According to The World Health Organization, fewer than half of people with depression worldwide are receiving treatment,[2] and the burden of depression is expected to continue to rise globally.[3] For those who do seek treatment, discontinuation is not uncommon.[4–5] MDD is a heterogeneous disorder that does not consistently respond to therapy, thus it’s important for patients to work with a healthcare provider to help find a treatment plan that works for them.[6]
“There are very few new antidepressant drugs currently in development even though so many patients still struggle with depression. We are excited about the approval of Brintellix and being able to offer a new option for patients,” said Anders Gersel Pedersen, executive vice president and head, Research and Development at Lundbeck. “This approval continues our six-decade history of innovation in research and treatments for brain disorders, and underscores the commitment of the Takeda and Lundbeck partnership to bring forward new treatments for depression.”
References
  1. Kessler RC, Berglund, P., Demler, O., et al. (2003). The Epidemiology of Major Depressive Disorder Results From the National Comorbidity Survey Replication (NCS-R). Journal of the American Medical Association; 289 (23): 3196-3105.
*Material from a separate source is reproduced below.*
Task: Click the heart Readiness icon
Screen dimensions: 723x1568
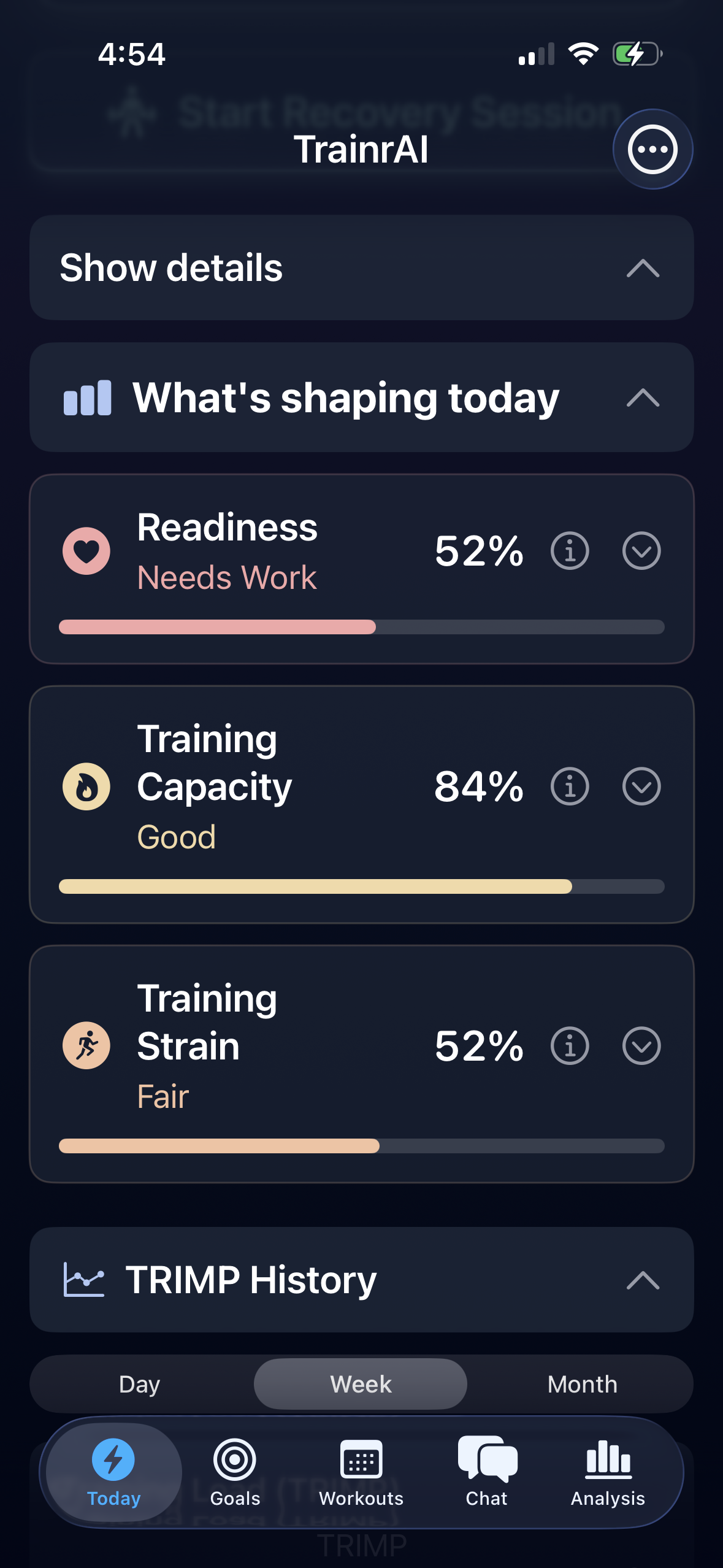Action: [x=86, y=551]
  2. Depression. Retrieved August 2 from: http://www.who.int/mediacentre/factsheets/fs369/en/index.html.
  3. The World Health Organization (2008). The Global Burden of Disease: 2004 Update.
  4. Hunot, V., Horne, R., Leese, M., Churchill, R. (2007). A Cohort Study of Adherence to Antidepressants in Primary Care: The Influence of Antidepressant Concerns and Treatment Preferences. Primary Care Companion, Journal of Clinical Psychiatry; 9(2):91-99.
  5. Bull, S., et al (2002). Discontinuing or Switching Selective Serotonin-Reuptake lnhibitors. The Annals of Pharmacotherapy; 36: 578-584.
  6. Gotto, J., Rapaport, M. (2005). Treatment Options in Treatment-Resistant Depression. Primary Psychiatry; 12(2):42-50.